● WORK TO BE COMPLETED
Rewrite the stretch from the line containing "This screenshot has width=1372, height=875." through the end of the data, putting "table header" in place of "header" and changing nothing else.

● STORED ROWS

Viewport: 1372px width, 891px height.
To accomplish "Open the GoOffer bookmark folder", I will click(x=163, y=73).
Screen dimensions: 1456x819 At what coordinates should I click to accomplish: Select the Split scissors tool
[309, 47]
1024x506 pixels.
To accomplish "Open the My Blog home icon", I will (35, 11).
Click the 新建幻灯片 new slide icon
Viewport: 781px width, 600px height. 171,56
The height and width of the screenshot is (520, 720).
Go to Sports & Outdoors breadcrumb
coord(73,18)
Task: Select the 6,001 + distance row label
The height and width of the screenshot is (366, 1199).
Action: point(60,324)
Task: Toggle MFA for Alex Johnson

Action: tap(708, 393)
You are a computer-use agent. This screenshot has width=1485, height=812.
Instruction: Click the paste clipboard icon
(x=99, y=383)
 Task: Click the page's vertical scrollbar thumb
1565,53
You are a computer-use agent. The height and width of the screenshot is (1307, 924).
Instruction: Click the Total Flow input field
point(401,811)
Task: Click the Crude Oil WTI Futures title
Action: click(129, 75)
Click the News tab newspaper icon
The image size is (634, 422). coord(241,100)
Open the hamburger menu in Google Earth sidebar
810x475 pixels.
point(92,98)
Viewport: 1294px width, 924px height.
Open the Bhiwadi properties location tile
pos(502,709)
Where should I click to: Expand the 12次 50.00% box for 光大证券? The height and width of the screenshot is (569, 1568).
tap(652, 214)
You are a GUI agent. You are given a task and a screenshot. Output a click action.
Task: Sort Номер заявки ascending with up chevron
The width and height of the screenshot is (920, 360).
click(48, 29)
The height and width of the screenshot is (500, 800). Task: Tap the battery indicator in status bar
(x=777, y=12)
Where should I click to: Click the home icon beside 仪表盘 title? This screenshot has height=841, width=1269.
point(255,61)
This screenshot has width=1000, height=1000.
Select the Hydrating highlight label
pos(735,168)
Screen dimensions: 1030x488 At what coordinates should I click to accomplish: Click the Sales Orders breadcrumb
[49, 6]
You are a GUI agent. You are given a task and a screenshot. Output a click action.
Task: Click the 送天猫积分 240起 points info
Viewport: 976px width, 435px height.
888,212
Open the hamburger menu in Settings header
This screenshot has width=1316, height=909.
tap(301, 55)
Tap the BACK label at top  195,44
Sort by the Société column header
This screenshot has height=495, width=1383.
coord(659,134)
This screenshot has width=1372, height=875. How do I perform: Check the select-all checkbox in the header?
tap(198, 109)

● ANSWER FOR THIS EXERCISE
This screenshot has width=1372, height=875. How do I perform: Check the select-all checkbox in the table header?
tap(198, 109)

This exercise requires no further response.